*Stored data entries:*
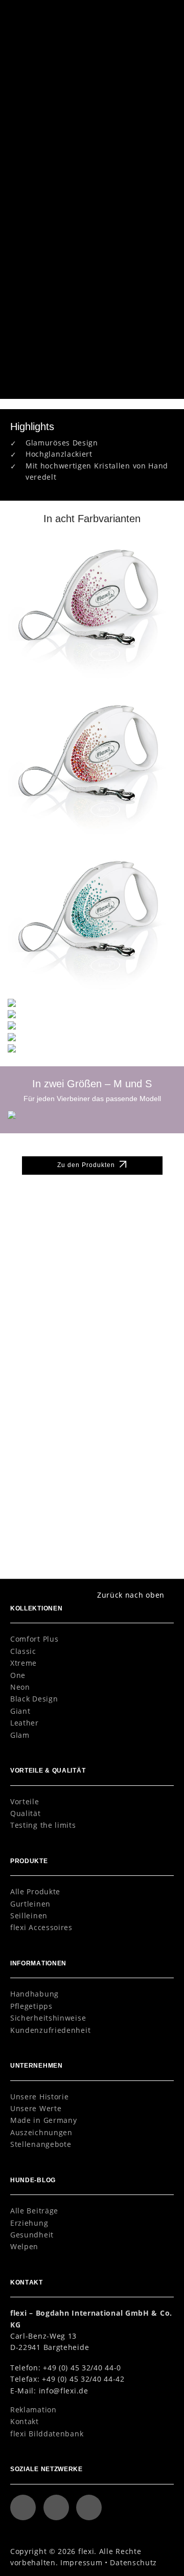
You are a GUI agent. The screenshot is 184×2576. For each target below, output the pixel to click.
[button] (161, 14)
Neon (20, 1687)
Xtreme (23, 1663)
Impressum (81, 2562)
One (18, 1675)
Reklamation (33, 2409)
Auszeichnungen (41, 2132)
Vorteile (24, 1801)
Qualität (25, 1813)
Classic (23, 1651)
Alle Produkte (35, 1891)
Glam (20, 1735)
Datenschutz (133, 2562)
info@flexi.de (63, 2390)
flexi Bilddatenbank (46, 2433)
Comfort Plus (34, 1639)
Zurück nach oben (131, 1595)
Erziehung (29, 2223)
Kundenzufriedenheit (50, 2030)
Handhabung (34, 1994)
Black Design (34, 1699)
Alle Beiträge (34, 2210)
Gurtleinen (30, 1904)
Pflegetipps (31, 2006)
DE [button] (138, 15)
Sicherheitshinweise (48, 2018)
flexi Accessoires (41, 1927)
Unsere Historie (39, 2096)
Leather (24, 1723)
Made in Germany (43, 2120)
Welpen (24, 2246)
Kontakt (24, 2421)
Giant (20, 1711)
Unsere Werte (35, 2108)
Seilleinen (29, 1915)
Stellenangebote (40, 2144)
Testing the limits (43, 1825)
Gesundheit (32, 2234)
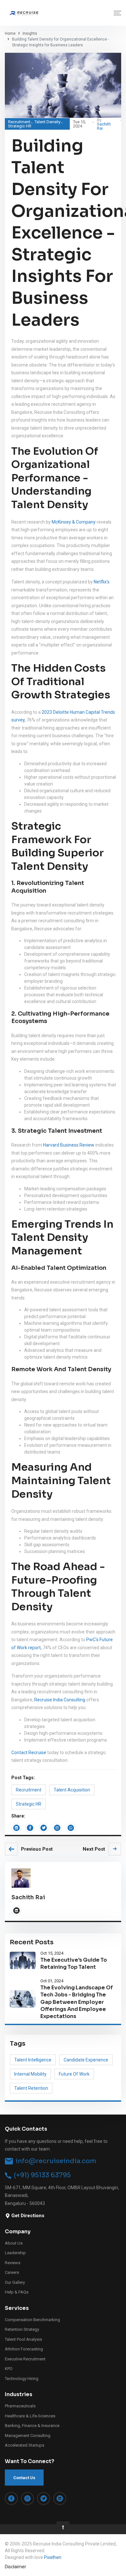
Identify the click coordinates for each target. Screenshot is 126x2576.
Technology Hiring (21, 2378)
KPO (9, 2368)
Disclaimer (15, 2566)
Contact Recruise (28, 1752)
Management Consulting (27, 2435)
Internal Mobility (30, 2074)
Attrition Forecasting (24, 2349)
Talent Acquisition (72, 1789)
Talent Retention (31, 2088)
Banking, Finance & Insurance (32, 2425)
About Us (14, 2243)
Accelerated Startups (24, 2445)
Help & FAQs (16, 2292)
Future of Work (74, 2074)
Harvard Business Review (69, 1145)
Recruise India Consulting (59, 1699)
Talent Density (47, 121)
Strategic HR (19, 126)
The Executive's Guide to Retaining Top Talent (73, 1963)
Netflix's (102, 581)
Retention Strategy (22, 2329)
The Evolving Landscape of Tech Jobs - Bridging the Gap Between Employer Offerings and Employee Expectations (76, 2002)
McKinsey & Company (74, 522)
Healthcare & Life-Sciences (30, 2415)
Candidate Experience (86, 2059)
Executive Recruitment (25, 2359)
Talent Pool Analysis (23, 2339)
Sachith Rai (104, 126)
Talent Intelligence (32, 2059)
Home (10, 33)
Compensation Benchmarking (32, 2319)
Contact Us (24, 2477)
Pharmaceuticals (20, 2406)
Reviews (12, 2262)
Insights (30, 33)
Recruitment (19, 121)
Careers (12, 2272)
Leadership (15, 2252)
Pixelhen (52, 2557)
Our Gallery (15, 2282)
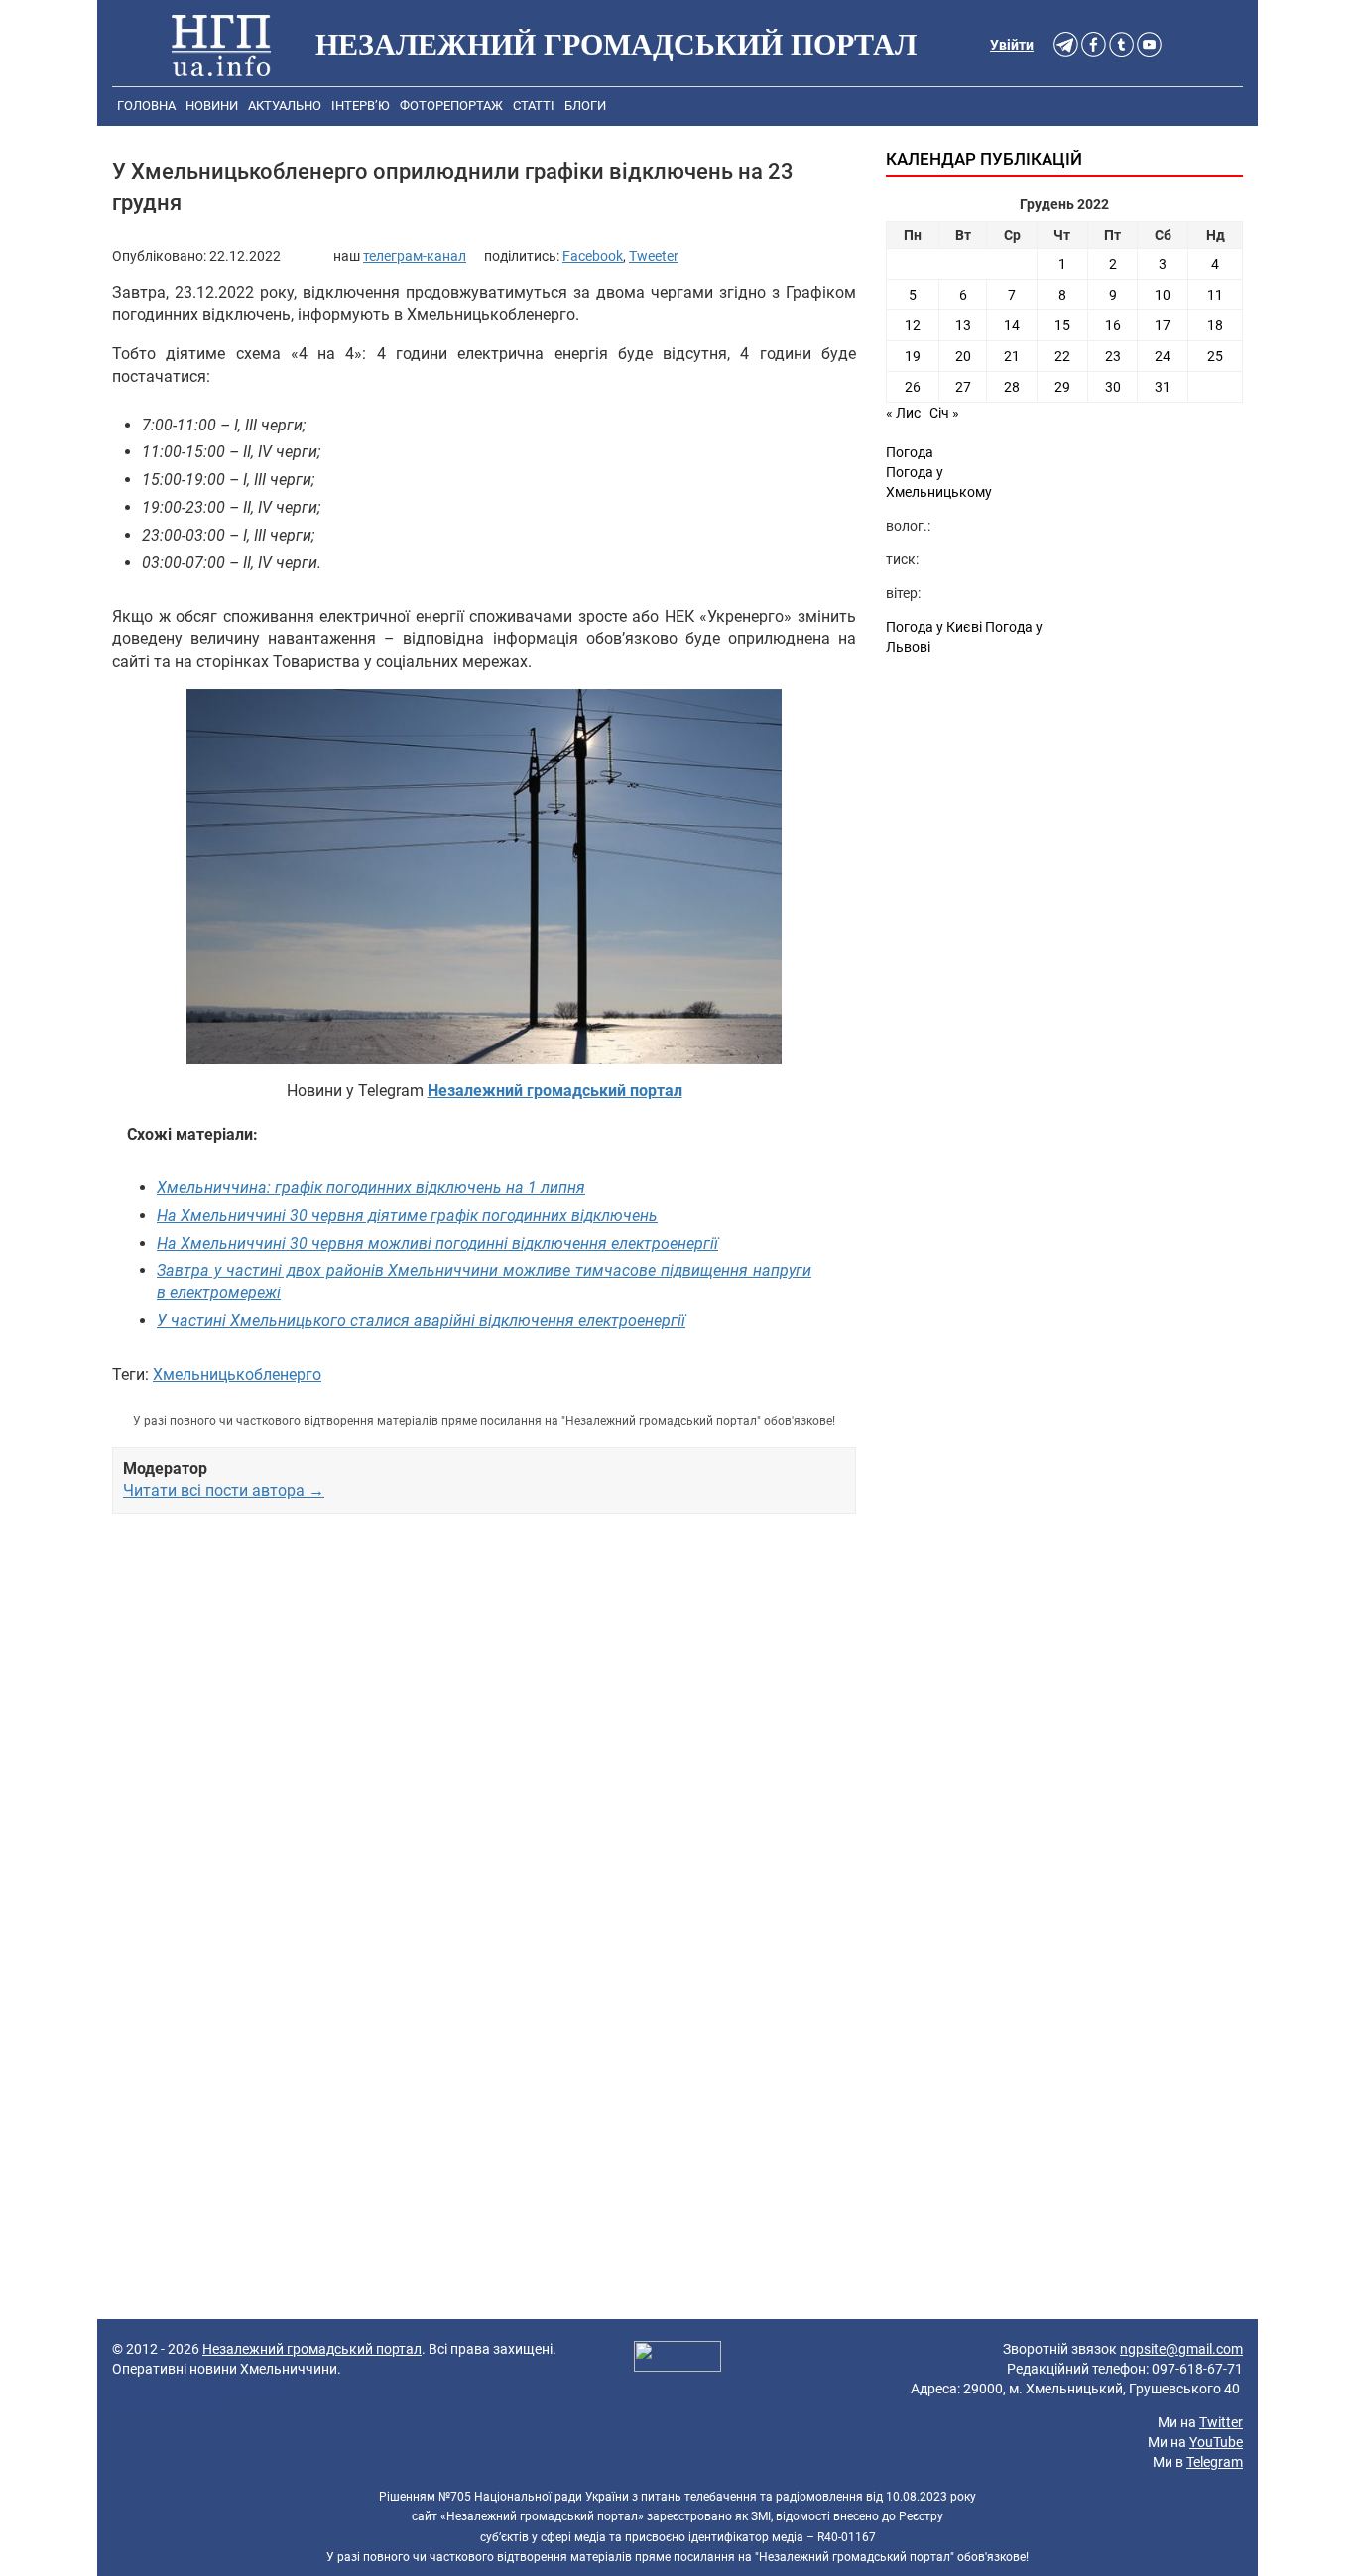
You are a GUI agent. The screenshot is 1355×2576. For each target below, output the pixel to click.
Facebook (592, 256)
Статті (533, 105)
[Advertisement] (484, 1738)
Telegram (1214, 2462)
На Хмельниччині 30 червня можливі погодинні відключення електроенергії (437, 1243)
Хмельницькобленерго (237, 1374)
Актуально (284, 105)
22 (1062, 356)
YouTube (1216, 2442)
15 (1062, 325)
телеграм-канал (414, 256)
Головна (146, 105)
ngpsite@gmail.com (1181, 2349)
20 (963, 356)
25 (1215, 356)
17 (1162, 325)
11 (1215, 295)
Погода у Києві (934, 627)
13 (963, 325)
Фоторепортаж (451, 105)
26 (913, 387)
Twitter (1221, 2422)
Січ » (944, 413)
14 (1012, 325)
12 (913, 325)
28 (1012, 387)
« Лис (903, 413)
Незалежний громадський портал (312, 2349)
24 (1162, 356)
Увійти (1012, 45)
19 (913, 356)
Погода (909, 452)
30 (1113, 387)
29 (1062, 387)
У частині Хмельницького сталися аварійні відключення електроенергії (421, 1320)
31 (1162, 387)
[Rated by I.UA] (677, 2359)
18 (1215, 325)
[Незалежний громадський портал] (221, 45)
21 (1012, 356)
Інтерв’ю (360, 105)
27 (963, 387)
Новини (211, 105)
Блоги (585, 105)
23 (1113, 356)
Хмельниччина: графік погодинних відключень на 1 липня (371, 1187)
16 (1113, 325)
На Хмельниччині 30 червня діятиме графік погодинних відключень (407, 1215)
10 (1162, 295)
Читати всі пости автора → (223, 1490)
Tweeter (653, 256)
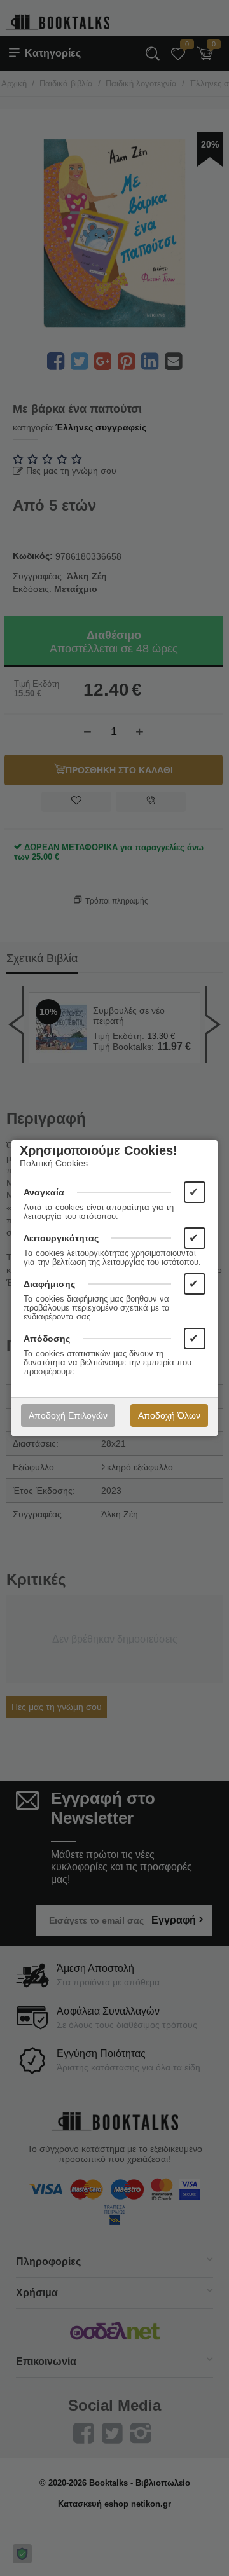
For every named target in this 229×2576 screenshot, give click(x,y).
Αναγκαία (44, 1192)
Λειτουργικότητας (61, 1238)
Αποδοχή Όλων (169, 1415)
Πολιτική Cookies (54, 1163)
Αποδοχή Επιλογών (68, 1415)
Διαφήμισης (49, 1284)
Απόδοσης (47, 1338)
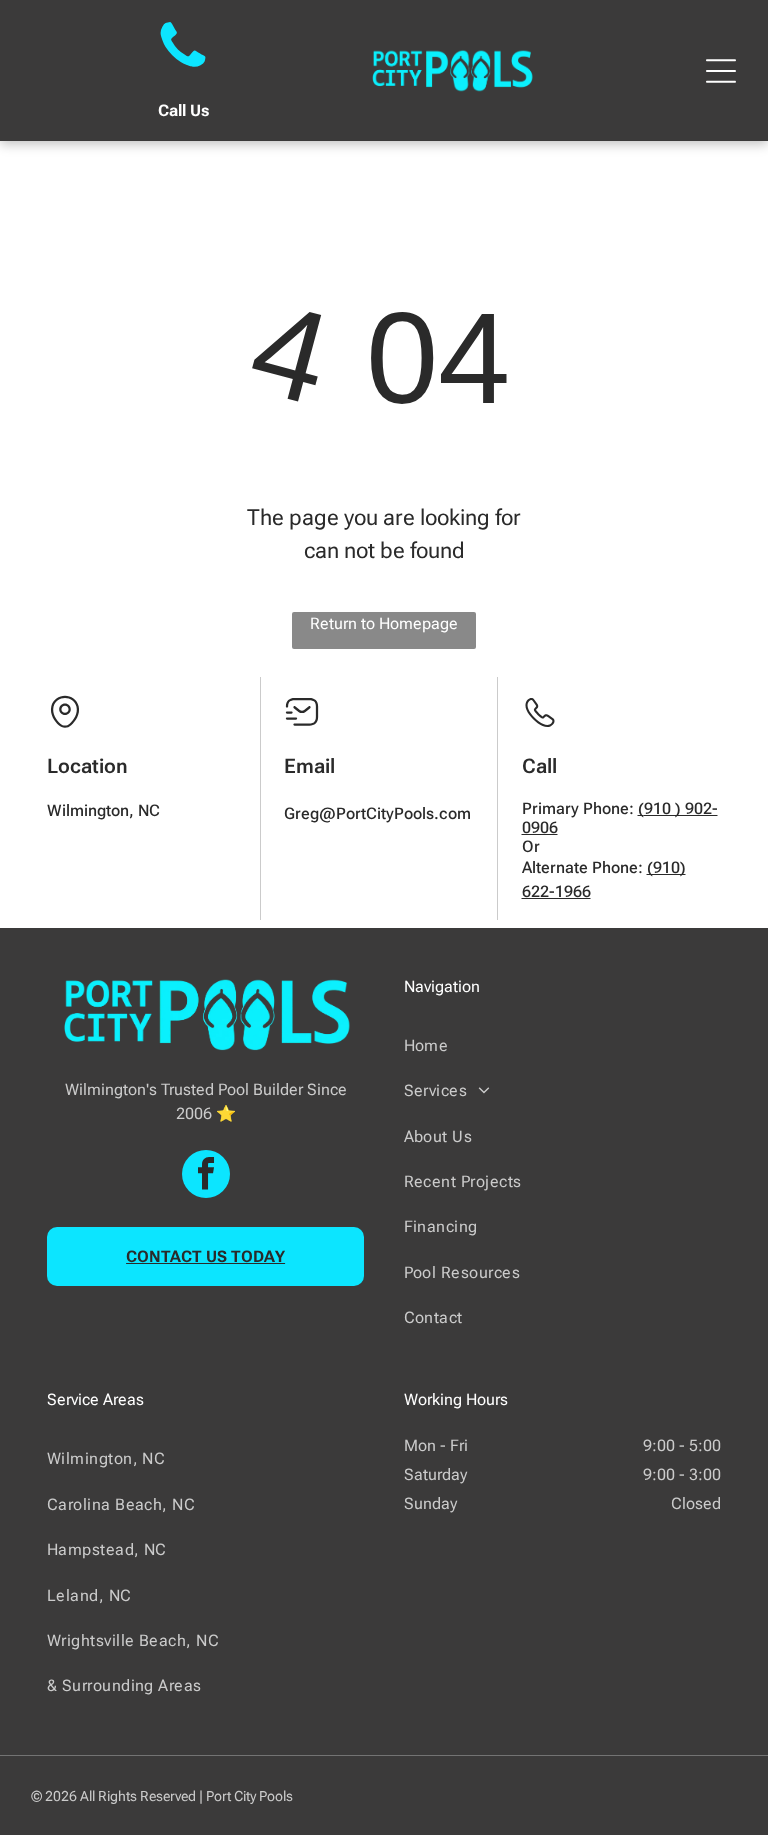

*Assignment:*
Above are the entries. Copy exactly the part that opens with the line containing "Identify the click" and closes with the line containing "Compensation Benchmarking (32, 2319)", and no more.

*Exercise solution:*
Identify the click coordinates for each target. Screenshot is 126x2576.
Technology Hiring (21, 2378)
KPO (9, 2368)
Disclaimer (15, 2566)
Contact Recruise (28, 1752)
Management Consulting (27, 2435)
Internal Mobility (30, 2074)
Attrition Forecasting (24, 2349)
Talent Acquisition (72, 1789)
Talent Retention (31, 2088)
Banking, Finance & Insurance (32, 2425)
About Us (14, 2243)
Accelerated Startups (24, 2445)
Help & FAQs (16, 2292)
Future of Work (74, 2074)
Harvard Business Review (69, 1145)
Recruise India Consulting (59, 1699)
Talent Density (47, 121)
Strategic HR (19, 126)
The Executive's Guide to Retaining Top Talent (73, 1963)
Netflix's (102, 581)
Retention Strategy (22, 2329)
The Evolving Landscape of Tech Jobs - Bridging the Gap Between Employer Offerings and Employee Expectations (76, 2002)
McKinsey & Company (74, 522)
Healthcare & Life-Sciences (30, 2415)
Candidate Experience (86, 2059)
Executive Recruitment (25, 2359)
Talent Pool Analysis (23, 2339)
Sachith Rai (104, 126)
Talent Intelligence (32, 2059)
Home (10, 33)
Compensation Benchmarking (32, 2319)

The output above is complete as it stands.